» **Quoted text**:
——

Stattests
=========
|colab| |jupyter|
.. |jupyter| raw:: html
.. |colab| raw:: html
The Stattests class comprise simple utilities for two-group statistical hypothesis testing.
Loading data
------------
Throughout this guide we use our demonstration :doc:`simple_shop ` dataset. It has already been converted to :doc:`Eventstream` and assigned to ``stream`` variable. If you want to use your own dataset, upload it following :ref:`this instruction`.
.. code-block:: python
import numpy as np
from retentioneering import datasets
stream = datasets.load_simple_shop()
General usage
-------------
The primary way to use the Stattests is to call :py:meth:`Eventstream.stattests()` method. Beforehand, we need to set the following arguments: ``groups`` and ``func``. The former defines two user groups to be compared, the latter -- a metric of interest to be compared in these two groups.
For our first example, we will split users 50/50 based on the index:
.. code-block:: python
data = stream.to_dataframe()
users = data['user_id'].unique()
index_separator = int(users.shape[0]/2)
user_groups = users[:index_separator], users[index_separator:]
print(user_groups[0])
print(user_groups[1])
.. parsed-literal::
array([219483890, 964964743, 629881394, ..., 901422808, 523047643,
724268790])
array([315196393, 443659932, 865093748, ..., 965024600, 831491833,
962761227])
Optionally, we can define the names of the groups to be displayed in the method output with the ``group_names`` argument.
Let us say we are interested in the proportion of ``cart`` events in a user's path. So the ``func`` parameter will look like this:
.. code-block:: python
def cart_share(df):
return len(df[df['event'] == 'cart']) / len(df)

——

» **Information given**:
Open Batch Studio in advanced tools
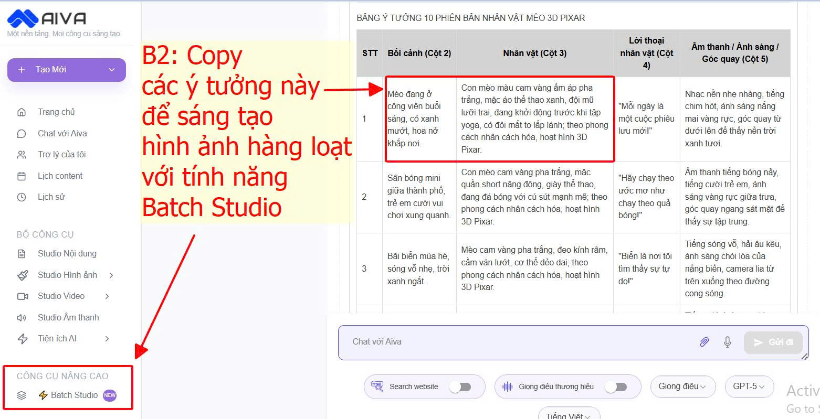The height and width of the screenshot is (419, 820). click(x=74, y=395)
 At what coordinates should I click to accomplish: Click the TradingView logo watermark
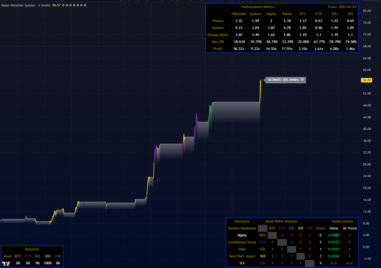[x=6, y=263]
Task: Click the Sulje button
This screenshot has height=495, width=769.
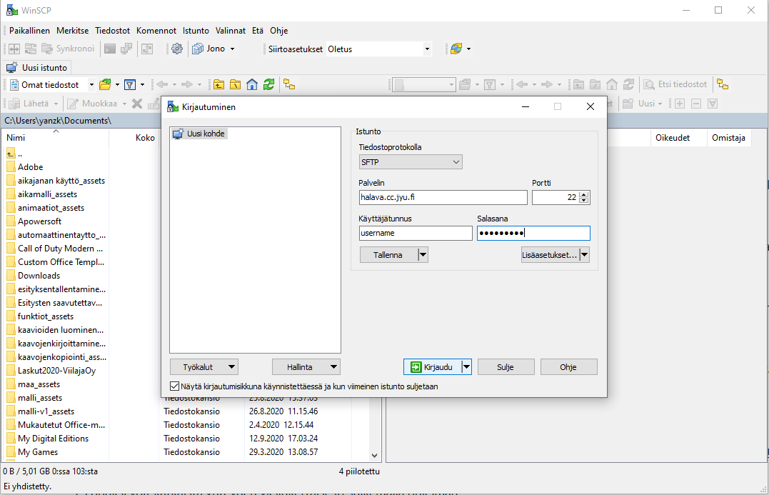Action: click(506, 367)
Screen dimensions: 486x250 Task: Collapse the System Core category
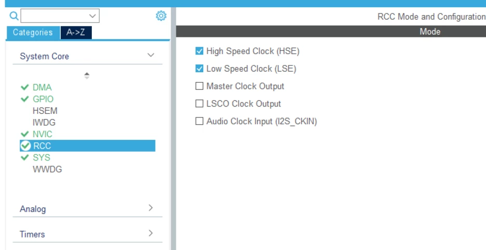click(x=150, y=55)
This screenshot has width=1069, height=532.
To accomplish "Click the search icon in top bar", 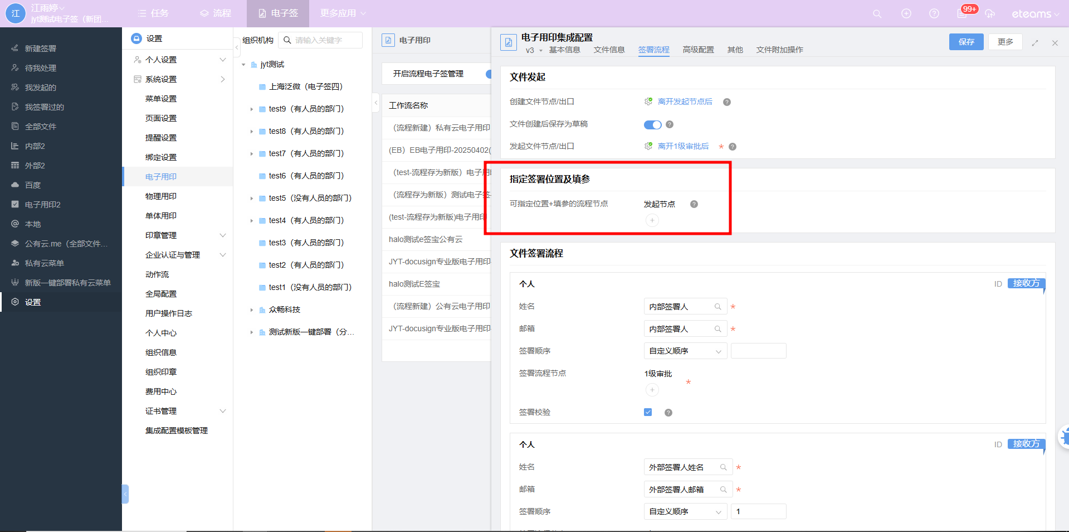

——

» **Instructions**:
a - In the Stattests guide, rewrite the passage starting at "user_groups = users[:index_separator], users[index_separator:]" and ending at "962761227])", replacing "user_groups" with "split_groups" throughout.
b - Continue the Stattests guide from the point where it stops.

» **Written responses**:
a -
split_groups = users[:index_separator], users[index_separator:]
print(split_groups[0])
print(split_groups[1])
.. parsed-literal::
array([219483890, 964964743, 629881394, ..., 901422808, 523047643,
724268790])
array([315196393, 443659932, 865093748, ..., 965024600, 831491833,
962761227])

b -
The interface of the ``func`` function expects its single argument to be a pandas.DataFrame that contains a single user path. The function output must be a either a scalar number or a string. For example, if we pick a ``some_user`` id and apply ``cart_share`` function to the corresponding trajectory, we get the metric value of a single user.
.. code-block:: python
some_user = user_groups[0][378]
cart_share(data[data['user_id'] == some_user])
.. parsed-literal::
0.15384615384615385
Let us run the test that is defined by ``test`` argument. There is no need to specify a test hypothesis type - when applicable, the method computes the statistics for both one-sided hypothesis tests. ``Stattests`` outputs the statistic that could be significant, indicating which of the groups metric value could be *greater*:
.. code-block:: python
stream.stattests(
groups=user_groups,
func=cart_share,
group_names=['random_group_1', 'random_group_2'],
test='ttest'
)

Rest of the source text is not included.